Monday, November 10, 2014

AFI Fest Review: Haemoo

Desperate men will go to great lengths to protect what is theirs, or to get what they believe should be theirs.  So it goes in Sung-bo Shim's grisly Haemoo, which unfolds in the midst of the IMF crisis.  Ship captain Cheol-joo (Kim Yoon-seok) can't even afford to feed his crew, so he takes on some valuable cargo: a couple dozen Chinese-Korean immigrants trying to make it to Korea.  The crew has its treipdations, but the financial situation - and the idea of having vulnerable women on board - wins out.

What follows is a shocking series of events, which I won't spoil here.  The film's title translates to "sea fog," referring to the literal fog that eerily drapes the ship, and the unknowable depths of dark humanity the various people on the ship hide.  Each of the crew is driven by something primal: a sense of justice, a thirst for power, a raging hard-on, and love are among the motivating factors.  Naturally, these are all at odds, and the chaos that results is gruesome.

Haemoo is a feast of good acting, though some of the performances (namely Lee Hee-joon as the hormone-enraged  Chang-wook) border on caricature.  The heightened emotions and the sudden acts of violence make one wonder if there's something supernatural about that fog, or if it empowers men to behave as they will, believing their sins to be hidden in the thick, rolling mist.  Either way, the film shows that one step into murky morality necessitates more, until one is running headfirst into
 pitch-black villainy.

At the heart of the turmoil is young, lovestruck Dong-sik (Park Yoochun), who stows away the beautiful Hong-mae (Han Ye-ri) in the engine room and plans to marry her upon arrival.  Any sailor knows that a woman on board is bad luck, and Hong-mae proves a particularly troublesome example, through no fault of her own.  The love story serves as a softer counterpoint to the film's grimmer scenes, and it has a gutting payoff all its own; this is no Titanic.

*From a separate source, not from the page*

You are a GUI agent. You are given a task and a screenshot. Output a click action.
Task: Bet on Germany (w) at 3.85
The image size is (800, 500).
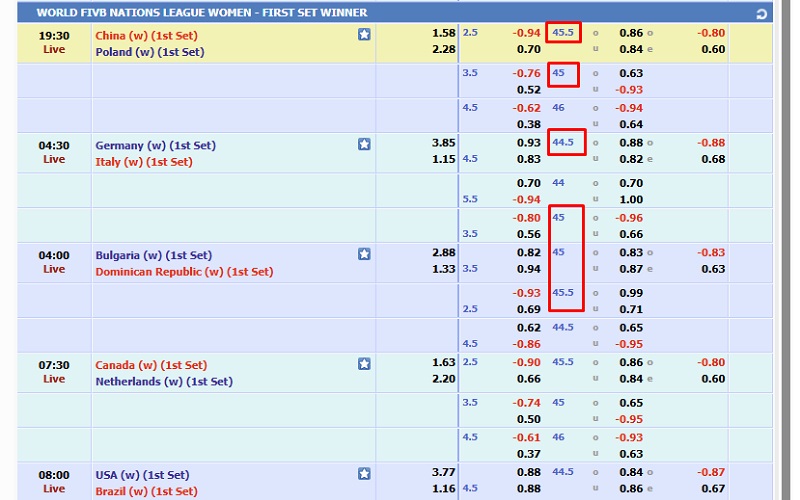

Haemoo is tight, the film a much better construction than the ship it centers on.  It's an exercise in excruciating tension, wondering how far these men will go, all the time the pirate adage echoing somewhere from beneath the waves: "Dead men tell no tales."  Once the stage is set and the fish hold is opened, Haemoo doesn't relent until its curiously tender epilogue; this is a film that refuses to let you off the hook.  You're as stuck on this ship as the rest of them, but luckily at a safer distance.